Die Rückkehr von Mohammad Javad Ashrafi an die Spitze der Umweltschutzbehörde von Khuzestan hat erneut eine Welle von Protesten unter den Umweltschützern dieser Provinz ausgelöst. Er, der in seiner vorherigen Amtszeit für die Zunahme von Umweltproblemen und unangemessene Interaktionen mit den Umweltwächtern bekannt war, ist nun unter Druck von Industrieunternehmen wieder an seinen Posten zurückgekehrt.
Die dunkle Bilanz von Ashrafi
Ashrafi hatte im Jahr 99 einen der führenden Umweltwächter, Baqer Mousavi, aufgrund seiner Kritiken entlassen, eine Maßnahme, die von Umweltschützern scharf kritisiert wurde. Diese Maßnahme und andere ähnliche Aktionen haben ihn als einen Manager beschrieben, der nicht nur kein Interesse am Schutz der Umwelt hat, sondern auch darauf abzielt, seine Kritiker zu unterdrücken.

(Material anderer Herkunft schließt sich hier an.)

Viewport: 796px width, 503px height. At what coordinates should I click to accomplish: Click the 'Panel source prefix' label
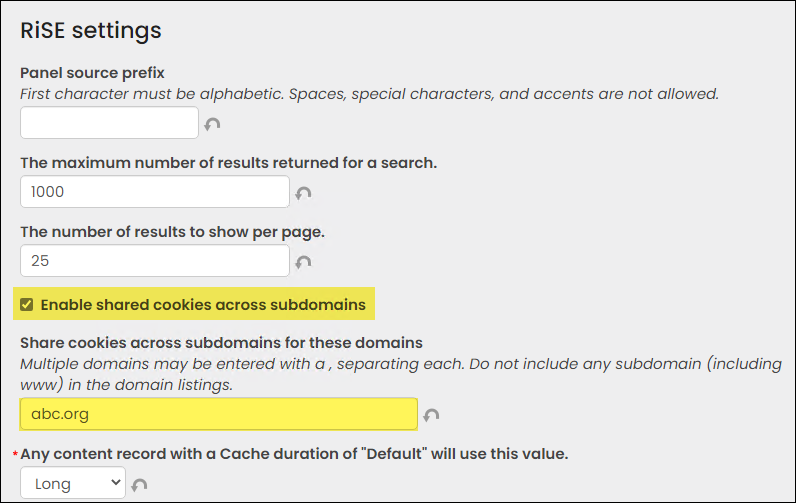[92, 73]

Die Annahme von Bestechungsgeldern von Industrieunternehmen, von denen viele für die Umweltzerstörung in der Provinz verantwortlich sind, führte zu zahlreichen Krisen im Gesundheitsbereich der Bürger von Khuzestan. Letztendlich führte dies zu seiner Entlassung, aber jetzt, unter dem starken Druck der Manager dieser Unternehmen, ist Ashrafi erneut in sein Amt zurückgekehrt.
Diese Rückkehr wirft viele Fragen zur Transparenz und Integrität des Managementsystems der Provinz auf. Stehen wirklich die öffentlichen Interessen an erster Stelle oder spielen wirtschaftlicher und politischer Druck eine Schlüsselrolle in diesen Entscheidungen?